Les Voyageurs constituent une véritable ode au multispécisme, où les rencontres hétéroclites et bigarrées se montrent toujours riches d’enseignement sur telle ou telle espèce d’intells. On n’ose à peine imaginer les richesses culinaires, esthétiques, artistiques, linguistiques qu’un tel maelstrom de variétés peut mettre à notre disposition… Chambers parvient à nous faire vivre cette belle et aventureuse expérience de l’autre, avec une sincérité jamais prise en défaut.

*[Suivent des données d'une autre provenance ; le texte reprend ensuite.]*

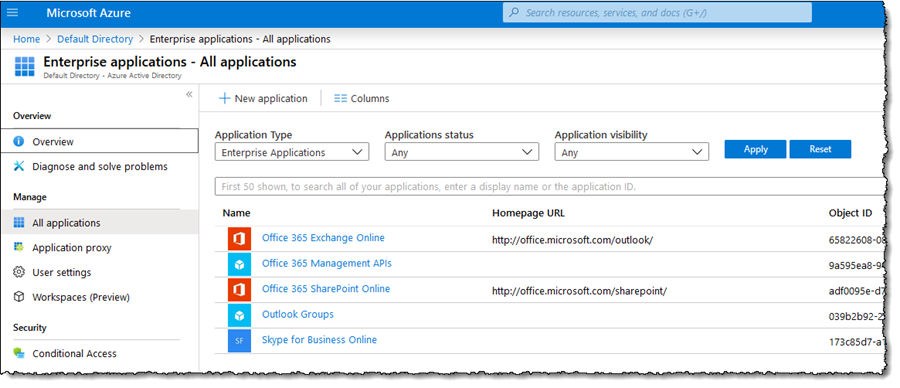Screen dimensions: 900x388
Task: Click New application
Action: tap(263, 99)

Celle-ci en profite pour afficher certaines positions sociétales, comme le véganisme ou la liberté sexuelle — certaines espèces se montrent ainsi horrifiées à l’égard des pratiques alimentaires humaines, lesquelles mettent à leur menu mammifères et consommation de lait. Ces propos, parfois maladroits dans leur énoncé, ont toutefois le courageux mérite de nous interroger sur notre rapport au vivant — intolérables pratiques de l’élevage intensif à l’égard de la condition animale par exemple.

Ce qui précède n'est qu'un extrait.